Rechercher
  • Pierre ROUVIERE

Numérique ou Aviation, c’est quoi le pire ?


Que ce soit sur des plateaux télé, dans les meetings de Zemmour, sous des posts Linkedin, Instagram ou dans des tribunes, on peut assez régulièrement voir passer des commentaires de ce type :

« Oui mais le secteur aérien ne représente que 2,5% des émissions de gaz à effet de serre, on s’en fiche ! On parle jamais du numérique qui a un impact supérieur! Surtout vous, vilains instagrammeurs…comme c’est commode ! ».
« Vous décriez le secteur aérien qui est l’un des plus engagés contre le réchauffement climatique, allez plutôt jeter un coup d’oeil sur le co2 des datas center.»

Outre le fait que ce type de discours soit généralement tenu par des adeptes d’offres Last Minute Vol+Hôtel à Mykonos pour seulement 99,99€ (petit déjeuner inclus), ces remarques ont le mérite d'interroger la perception que l’on peut avoir de notre impact environnemental en tant qu’individus et en tant que société.
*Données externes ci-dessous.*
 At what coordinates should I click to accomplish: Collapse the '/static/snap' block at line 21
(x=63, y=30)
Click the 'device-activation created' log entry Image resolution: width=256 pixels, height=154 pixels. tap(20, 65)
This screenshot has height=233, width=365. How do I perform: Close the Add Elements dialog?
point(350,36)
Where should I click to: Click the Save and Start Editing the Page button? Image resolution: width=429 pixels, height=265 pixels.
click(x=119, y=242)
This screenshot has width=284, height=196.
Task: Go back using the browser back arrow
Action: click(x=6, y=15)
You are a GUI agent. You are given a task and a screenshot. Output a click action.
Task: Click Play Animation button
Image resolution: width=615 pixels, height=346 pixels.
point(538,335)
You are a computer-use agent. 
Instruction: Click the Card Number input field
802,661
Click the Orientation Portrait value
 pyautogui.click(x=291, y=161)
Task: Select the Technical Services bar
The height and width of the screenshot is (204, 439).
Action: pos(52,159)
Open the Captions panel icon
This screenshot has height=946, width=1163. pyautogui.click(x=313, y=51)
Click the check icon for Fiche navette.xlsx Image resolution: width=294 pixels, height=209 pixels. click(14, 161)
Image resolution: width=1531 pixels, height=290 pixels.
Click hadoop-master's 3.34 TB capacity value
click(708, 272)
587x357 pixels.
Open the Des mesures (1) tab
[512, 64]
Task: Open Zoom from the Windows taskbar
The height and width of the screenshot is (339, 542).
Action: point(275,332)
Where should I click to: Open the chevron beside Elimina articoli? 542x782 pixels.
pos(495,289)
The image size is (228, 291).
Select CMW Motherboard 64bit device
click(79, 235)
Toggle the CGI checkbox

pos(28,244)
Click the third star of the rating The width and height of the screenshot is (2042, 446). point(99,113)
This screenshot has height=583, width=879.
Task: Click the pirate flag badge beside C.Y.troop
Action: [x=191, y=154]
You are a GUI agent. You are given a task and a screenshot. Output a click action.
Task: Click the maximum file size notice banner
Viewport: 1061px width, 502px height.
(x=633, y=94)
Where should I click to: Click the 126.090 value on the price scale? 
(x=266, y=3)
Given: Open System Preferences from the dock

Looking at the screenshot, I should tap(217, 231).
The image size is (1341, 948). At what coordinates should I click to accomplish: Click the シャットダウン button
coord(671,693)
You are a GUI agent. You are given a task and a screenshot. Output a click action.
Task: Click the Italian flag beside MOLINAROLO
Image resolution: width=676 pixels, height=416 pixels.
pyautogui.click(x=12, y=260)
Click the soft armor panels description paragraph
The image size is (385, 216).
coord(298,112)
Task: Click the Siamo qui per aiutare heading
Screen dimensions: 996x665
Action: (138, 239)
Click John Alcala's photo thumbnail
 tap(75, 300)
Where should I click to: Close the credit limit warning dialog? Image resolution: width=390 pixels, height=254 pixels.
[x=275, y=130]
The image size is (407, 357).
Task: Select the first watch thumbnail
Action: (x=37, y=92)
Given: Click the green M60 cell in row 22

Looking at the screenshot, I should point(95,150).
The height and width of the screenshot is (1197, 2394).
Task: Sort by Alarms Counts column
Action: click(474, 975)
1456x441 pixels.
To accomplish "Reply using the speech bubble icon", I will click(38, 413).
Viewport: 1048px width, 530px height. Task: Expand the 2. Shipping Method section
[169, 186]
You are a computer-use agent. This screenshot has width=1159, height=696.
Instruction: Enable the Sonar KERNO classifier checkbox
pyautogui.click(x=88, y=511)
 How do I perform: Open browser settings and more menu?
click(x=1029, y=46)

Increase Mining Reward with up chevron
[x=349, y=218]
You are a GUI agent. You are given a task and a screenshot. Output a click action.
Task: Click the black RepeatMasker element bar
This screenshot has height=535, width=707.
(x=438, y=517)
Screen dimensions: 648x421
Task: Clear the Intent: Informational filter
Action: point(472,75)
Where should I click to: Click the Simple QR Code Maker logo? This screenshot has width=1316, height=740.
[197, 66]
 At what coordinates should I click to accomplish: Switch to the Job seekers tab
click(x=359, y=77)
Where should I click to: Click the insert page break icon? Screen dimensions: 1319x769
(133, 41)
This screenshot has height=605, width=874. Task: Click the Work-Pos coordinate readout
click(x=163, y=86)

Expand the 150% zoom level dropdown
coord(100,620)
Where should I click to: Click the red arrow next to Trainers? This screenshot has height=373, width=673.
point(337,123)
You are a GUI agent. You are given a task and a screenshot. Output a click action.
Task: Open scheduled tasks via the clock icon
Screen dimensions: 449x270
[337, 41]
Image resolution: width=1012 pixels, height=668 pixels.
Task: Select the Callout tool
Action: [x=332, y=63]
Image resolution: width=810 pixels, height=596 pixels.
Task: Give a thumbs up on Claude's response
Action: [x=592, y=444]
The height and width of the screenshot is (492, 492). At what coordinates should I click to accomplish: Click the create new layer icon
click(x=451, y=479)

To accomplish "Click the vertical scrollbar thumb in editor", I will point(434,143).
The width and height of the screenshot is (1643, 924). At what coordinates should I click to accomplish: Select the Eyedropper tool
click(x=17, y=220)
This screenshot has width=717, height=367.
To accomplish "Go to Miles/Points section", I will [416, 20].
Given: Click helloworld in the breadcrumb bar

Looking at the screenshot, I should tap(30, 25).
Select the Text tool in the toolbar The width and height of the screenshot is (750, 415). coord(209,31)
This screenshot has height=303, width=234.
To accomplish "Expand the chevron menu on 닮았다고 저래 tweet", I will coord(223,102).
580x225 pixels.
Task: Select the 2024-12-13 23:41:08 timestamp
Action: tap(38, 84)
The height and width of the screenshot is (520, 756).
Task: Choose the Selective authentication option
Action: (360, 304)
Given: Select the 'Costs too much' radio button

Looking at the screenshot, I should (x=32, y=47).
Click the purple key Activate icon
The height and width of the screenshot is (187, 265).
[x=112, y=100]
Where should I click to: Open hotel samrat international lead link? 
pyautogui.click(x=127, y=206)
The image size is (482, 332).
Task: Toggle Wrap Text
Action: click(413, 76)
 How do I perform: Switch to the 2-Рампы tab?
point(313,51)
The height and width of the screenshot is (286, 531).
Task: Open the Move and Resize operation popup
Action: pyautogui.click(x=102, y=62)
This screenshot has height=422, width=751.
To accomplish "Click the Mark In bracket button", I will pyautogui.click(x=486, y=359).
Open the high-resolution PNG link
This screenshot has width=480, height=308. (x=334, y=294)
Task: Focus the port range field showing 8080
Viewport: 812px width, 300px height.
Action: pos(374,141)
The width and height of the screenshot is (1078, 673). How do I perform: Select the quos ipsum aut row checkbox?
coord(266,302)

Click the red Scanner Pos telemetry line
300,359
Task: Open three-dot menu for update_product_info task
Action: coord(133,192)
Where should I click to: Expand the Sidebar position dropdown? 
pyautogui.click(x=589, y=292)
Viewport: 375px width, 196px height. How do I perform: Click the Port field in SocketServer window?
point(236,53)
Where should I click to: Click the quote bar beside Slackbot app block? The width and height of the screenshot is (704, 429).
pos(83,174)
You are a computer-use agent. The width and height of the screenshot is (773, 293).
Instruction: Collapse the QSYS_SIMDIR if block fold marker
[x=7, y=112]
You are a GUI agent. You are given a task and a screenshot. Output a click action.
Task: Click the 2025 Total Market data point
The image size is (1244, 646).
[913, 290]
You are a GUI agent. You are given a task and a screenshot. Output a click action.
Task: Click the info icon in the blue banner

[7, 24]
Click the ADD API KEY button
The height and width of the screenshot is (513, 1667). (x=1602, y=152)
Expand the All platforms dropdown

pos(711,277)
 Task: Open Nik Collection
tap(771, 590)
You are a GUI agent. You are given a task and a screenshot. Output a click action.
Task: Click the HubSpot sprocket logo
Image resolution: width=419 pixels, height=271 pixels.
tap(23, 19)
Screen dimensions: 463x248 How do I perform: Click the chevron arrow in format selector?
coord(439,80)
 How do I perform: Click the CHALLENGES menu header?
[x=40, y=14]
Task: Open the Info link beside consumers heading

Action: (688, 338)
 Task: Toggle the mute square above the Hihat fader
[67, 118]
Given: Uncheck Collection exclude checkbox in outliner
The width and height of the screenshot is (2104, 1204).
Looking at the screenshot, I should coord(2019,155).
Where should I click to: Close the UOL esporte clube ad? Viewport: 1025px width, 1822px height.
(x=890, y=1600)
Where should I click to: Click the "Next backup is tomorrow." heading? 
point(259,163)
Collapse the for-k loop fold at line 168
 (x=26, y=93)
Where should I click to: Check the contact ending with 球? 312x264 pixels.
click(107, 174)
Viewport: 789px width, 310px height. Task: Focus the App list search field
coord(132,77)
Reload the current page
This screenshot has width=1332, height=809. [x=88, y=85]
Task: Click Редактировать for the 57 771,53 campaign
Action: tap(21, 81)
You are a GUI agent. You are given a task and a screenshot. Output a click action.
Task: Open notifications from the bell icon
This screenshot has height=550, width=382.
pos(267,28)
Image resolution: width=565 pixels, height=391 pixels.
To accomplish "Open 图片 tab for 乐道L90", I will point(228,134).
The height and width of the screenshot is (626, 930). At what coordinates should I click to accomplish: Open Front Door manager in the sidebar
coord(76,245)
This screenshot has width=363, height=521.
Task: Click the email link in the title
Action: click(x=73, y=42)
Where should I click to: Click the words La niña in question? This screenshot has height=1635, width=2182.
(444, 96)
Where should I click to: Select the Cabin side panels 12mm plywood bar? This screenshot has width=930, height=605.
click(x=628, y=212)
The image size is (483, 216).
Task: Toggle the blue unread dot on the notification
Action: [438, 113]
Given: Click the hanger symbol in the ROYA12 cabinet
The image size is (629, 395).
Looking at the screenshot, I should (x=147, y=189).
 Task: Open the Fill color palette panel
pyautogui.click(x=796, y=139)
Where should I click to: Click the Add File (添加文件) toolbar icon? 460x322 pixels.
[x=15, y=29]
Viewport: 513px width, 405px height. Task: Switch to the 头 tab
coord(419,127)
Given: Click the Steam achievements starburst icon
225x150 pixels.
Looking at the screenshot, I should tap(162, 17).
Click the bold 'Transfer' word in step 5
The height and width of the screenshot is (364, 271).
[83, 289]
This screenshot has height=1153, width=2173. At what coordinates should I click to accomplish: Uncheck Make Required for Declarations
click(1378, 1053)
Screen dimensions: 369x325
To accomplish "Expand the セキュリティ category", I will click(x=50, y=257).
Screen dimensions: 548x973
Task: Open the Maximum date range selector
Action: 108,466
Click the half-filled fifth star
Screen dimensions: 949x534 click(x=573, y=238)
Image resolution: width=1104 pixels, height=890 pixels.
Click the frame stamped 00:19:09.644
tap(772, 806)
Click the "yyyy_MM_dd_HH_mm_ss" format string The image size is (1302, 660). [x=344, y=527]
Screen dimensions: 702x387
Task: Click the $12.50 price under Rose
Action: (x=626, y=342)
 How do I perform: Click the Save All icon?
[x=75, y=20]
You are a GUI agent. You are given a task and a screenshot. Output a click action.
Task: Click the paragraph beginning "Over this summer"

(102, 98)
C'est l'occasion parfaite pour soulever quelques biais de raisonnement dont on n'a pas toujours conscience avant de se lancer dans ce type de débats houleux.

Absurdité n°1 : Le raccourci, ou chercher à comparer des pommes et un éléphant.

Quand on étudie l’impact environnemental de quelque chose, qu’il s’agisse d’un avion, d’un ordinateur, d’un stylo ou des couches de votre grand mère, le coeur de l’étude ne porte généralement pas sur l’objet en tant que tel, mais sur le service qu’il rend à son utilisateur, autrement dit sur sa fonction. Le produit n’est qu’un vecteur matériel qui permet de répondre à cette fonction.

Par exemple si je m’intéresse à l’impact environnemental de différents modes de transport pour déplacer une personne d’un point A à un point B, que l'on fasse le trajet en SUV, en tuk-tuks ou à dos de dromadaire, on basera l’étude sur la fonction "transporter 1 passager sur X kilomètres". De cette manière on pourra ramener l’impact environnemental des différents systèmes étudiés à un même flux de référence, ce qui nous permettra de comparer ces alternatives. Ainsi, pour transporter 60 personnes sur 700 km, soit un Paris-Barcelone, il me faudra 1 bus, là où 12 SUV seront nécessaires (ou 60 tuk-tuks), chacun ayant des consommations différentes de carburant, de matière, d’énergie...


« Le critique compare toujours. L’incomparable lui échappe. »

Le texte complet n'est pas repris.